======== Trecho para leitura
Doente na madrugada

     1. Estou doente.
Meu nariz está avermelhado e destilando.
Cadê o descongestionante nasal? Reviro minhas gavetinhas, e nada das gotinhas.  Meus olhos estão irritados. Cadê o Lavôlho? Remexo tudo, e não o encontro. Diabo!
      
2. Neste exato momento sou um doente solitário e desprotegido. Impaciente, ando de um lado para o outro do meu modesto quarto de não menos modesta república, esbravejando.
     
3. Logo mais, farei prova na Faculdade de Direito. Mas não aguento nem olhar pros livros. Ali estão eles sobre a estante que improvisei, unindo caixotes de sabão, cedidos por Basílio. 
Basílio é um espanhol mal-educado, mas bondoso, dono do armazém da esquina. No seu boteco, vez em quando, como um robusto sanduíche de mortadela, com suco de laranja. Meu jantar?
     
4. São duas da madrugada. Ratinhos peraltas, impertinentes, correm pra lá e pra cá; tomaram conta do meu quarto. 
Agora são os grilos. Não param de cantar. Ouço-os, mas não os vejo; os grilos cantam escondidos.
     
5. Irrita-me o tic-tac do meu despertador, que repousa sobre o meu tosco criado-mudo. Ao seu lado, uma imagem de São Francisco de Assis e um porta-retratos perolado.
================
======== Dados fornecidos
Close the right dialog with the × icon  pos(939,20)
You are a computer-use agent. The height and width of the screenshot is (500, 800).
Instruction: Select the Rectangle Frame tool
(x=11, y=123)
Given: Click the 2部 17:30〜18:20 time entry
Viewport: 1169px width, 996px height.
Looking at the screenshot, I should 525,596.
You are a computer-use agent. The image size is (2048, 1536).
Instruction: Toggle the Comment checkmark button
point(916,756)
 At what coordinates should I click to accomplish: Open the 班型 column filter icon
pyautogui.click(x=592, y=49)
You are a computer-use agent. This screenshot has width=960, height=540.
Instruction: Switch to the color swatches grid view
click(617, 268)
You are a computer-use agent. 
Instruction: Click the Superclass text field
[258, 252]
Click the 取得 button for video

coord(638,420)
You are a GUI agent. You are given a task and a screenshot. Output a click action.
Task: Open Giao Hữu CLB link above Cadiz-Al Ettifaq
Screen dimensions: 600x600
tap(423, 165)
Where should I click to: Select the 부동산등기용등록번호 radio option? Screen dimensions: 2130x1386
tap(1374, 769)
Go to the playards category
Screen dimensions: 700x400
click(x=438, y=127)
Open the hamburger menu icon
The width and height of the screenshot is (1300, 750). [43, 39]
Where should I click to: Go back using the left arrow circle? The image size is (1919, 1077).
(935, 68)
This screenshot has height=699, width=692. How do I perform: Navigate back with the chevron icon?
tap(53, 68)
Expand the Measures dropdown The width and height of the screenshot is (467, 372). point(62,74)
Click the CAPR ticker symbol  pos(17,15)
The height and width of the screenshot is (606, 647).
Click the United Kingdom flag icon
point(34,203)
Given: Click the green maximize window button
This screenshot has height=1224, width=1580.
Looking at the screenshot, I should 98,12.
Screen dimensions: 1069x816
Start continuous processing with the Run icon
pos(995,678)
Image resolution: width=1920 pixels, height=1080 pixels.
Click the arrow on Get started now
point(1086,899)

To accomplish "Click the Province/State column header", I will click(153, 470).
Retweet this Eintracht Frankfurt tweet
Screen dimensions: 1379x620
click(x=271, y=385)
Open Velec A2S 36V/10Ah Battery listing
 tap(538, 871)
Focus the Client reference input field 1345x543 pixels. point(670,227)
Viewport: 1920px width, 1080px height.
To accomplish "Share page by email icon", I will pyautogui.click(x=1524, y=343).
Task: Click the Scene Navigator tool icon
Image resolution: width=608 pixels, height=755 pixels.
================
**Instruções da tarefa:** Retome o texto sobre a madrugada de um estudante doente e continue a escrita depois da última frase. As linhas não têm nenhum papel nesta atividade.

**Resposta do exercício:**
      
6. As luzes da minha rua continuam apagadas; e as do meu quarto, também. Meu velho abajur, que não é lilás, sumiu na escuridão.      7. E a madrugada avança.  Não consigo dormir. Cadê o Paciflorine? Não comprei. Recorro a água com açucar, eterna receita de minha mãe. Mas a água da moringa está morna. É bebê-la e vomitar. Não tenho geladeira.
     
8. Ponho o termômetro, e ele acusa: 39 graus. É muita febre! Não tenho um só remédio para derrotá-la. Me lembro que um banho frio resolve. Abro o chuveiro, e a água não cai. Continua faltando água no meu prédio, Pôrrrra!!!
     
9. Meu quarto tem, apenas, uma janela, que não dá pra a rua. Dá pro interior do meu edifício, que é de dois andares. Moro no térreo; vivo sufocado. Mal posso ver as estrelas. A lua? Só a encontro por alguns segundos. É horrível o meu quarto nesta imprensada, mas queridíssima república. Fazer o quê?
     
10. A cidade dorme.  Até o armazém do Basílio, acolhedor refúgio de boêmios e notívagos, está fechado.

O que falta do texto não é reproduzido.